#### EXERCISE DIRECTIONS:
Repeat the stretch of entries below from the line with "Where should I click to: Expand" through the line with "You are a computer-use agent.". Include both ends and add nothing.
==================================================
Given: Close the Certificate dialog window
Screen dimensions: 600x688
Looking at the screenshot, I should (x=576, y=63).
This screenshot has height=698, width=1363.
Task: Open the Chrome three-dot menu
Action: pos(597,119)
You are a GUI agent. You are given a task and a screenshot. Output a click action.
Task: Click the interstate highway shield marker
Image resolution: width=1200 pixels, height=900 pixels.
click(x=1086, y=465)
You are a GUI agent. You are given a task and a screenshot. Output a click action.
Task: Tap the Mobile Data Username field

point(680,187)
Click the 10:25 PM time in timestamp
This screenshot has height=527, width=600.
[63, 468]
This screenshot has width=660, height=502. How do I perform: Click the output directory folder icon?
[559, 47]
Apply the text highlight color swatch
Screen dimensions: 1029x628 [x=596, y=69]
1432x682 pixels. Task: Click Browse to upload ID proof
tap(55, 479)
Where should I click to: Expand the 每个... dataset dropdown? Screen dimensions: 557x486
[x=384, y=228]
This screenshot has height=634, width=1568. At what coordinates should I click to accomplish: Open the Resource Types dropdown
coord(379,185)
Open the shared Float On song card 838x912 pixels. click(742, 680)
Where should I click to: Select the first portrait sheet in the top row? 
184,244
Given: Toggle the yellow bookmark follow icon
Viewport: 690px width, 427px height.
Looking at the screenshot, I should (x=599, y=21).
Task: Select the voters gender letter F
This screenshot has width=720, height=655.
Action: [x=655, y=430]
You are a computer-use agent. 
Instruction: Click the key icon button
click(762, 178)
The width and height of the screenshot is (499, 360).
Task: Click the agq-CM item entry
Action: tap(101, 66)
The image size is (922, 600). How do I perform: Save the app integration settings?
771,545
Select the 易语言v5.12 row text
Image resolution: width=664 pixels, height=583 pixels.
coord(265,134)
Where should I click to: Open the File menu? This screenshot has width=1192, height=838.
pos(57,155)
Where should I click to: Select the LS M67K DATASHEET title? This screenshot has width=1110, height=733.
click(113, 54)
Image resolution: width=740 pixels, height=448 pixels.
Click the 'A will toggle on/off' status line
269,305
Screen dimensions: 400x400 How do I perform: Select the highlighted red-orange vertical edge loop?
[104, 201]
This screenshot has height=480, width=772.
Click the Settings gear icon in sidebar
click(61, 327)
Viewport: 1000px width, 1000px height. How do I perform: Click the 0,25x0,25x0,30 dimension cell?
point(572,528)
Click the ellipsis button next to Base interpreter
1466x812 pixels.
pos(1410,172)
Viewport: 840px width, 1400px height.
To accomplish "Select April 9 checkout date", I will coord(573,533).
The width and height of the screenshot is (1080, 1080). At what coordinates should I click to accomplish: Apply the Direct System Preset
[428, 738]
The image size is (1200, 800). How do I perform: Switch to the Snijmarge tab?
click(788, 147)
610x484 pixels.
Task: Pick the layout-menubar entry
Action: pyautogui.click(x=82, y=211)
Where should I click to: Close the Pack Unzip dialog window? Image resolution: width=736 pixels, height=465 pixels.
==================================================
#### OUTPUT:
Where should I click to: Expand the 每个... dataset dropdown? Screen dimensions: 557x486
[x=384, y=228]
This screenshot has height=634, width=1568. At what coordinates should I click to accomplish: Open the Resource Types dropdown
coord(379,185)
Open the shared Float On song card 838x912 pixels. click(742, 680)
Where should I click to: Select the first portrait sheet in the top row? 
184,244
Given: Toggle the yellow bookmark follow icon
Viewport: 690px width, 427px height.
Looking at the screenshot, I should (x=599, y=21).
Task: Select the voters gender letter F
This screenshot has width=720, height=655.
Action: [x=655, y=430]
You are a computer-use agent. 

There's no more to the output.